We price our services based on a variety of factors, including the depth and
complexity of the services provided, the amount of capital expenditures or
systems customization required, the length of contract and other factors.
Many of our service fee contracts involve third-party vendors who provide
additional services such as package delivery. The costs we are charged by these
third-party vendors for these services are often passed on to our clients. Our
billings for reimbursements of these costs and other 'out-of-pocket' expenses
include travel, shipping and handling costs and telecommunication charges and
are included in pass-through revenue.
As an additional service, we offer our second model, the Agent (or Flash)
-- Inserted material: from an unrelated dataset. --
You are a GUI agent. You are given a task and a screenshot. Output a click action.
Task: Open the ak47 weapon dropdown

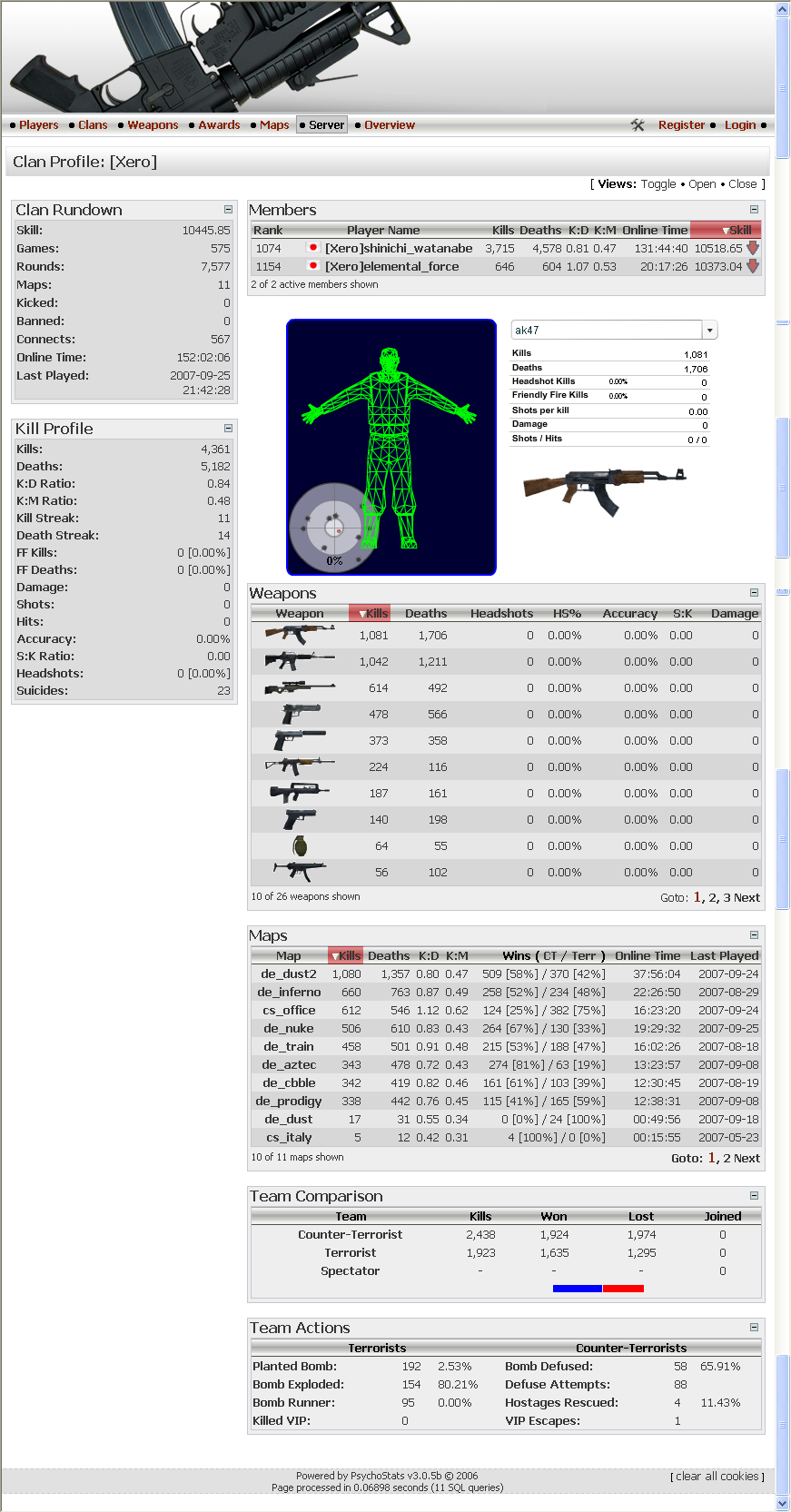pos(709,331)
financial model, in which our clients maintain ownership of the product
inventory stored at our locations as in the Enablement model. When a customer
orders the product from our clients, a "flash" sale transaction passes product
ownership to us for each order and we in turn immediately re-sell the product to
the customer. The "flash" ownership exchange establishes us as the merchant of
record, which enables us to use our existing merchant infrastructure to process
sales to end customers, removing the need for the clients to establish these
business processes internally, but permitting them to control the sales process
to end customers. In this model, based on the terms of our current client
arrangements, we record product revenue net of cost of product revenue.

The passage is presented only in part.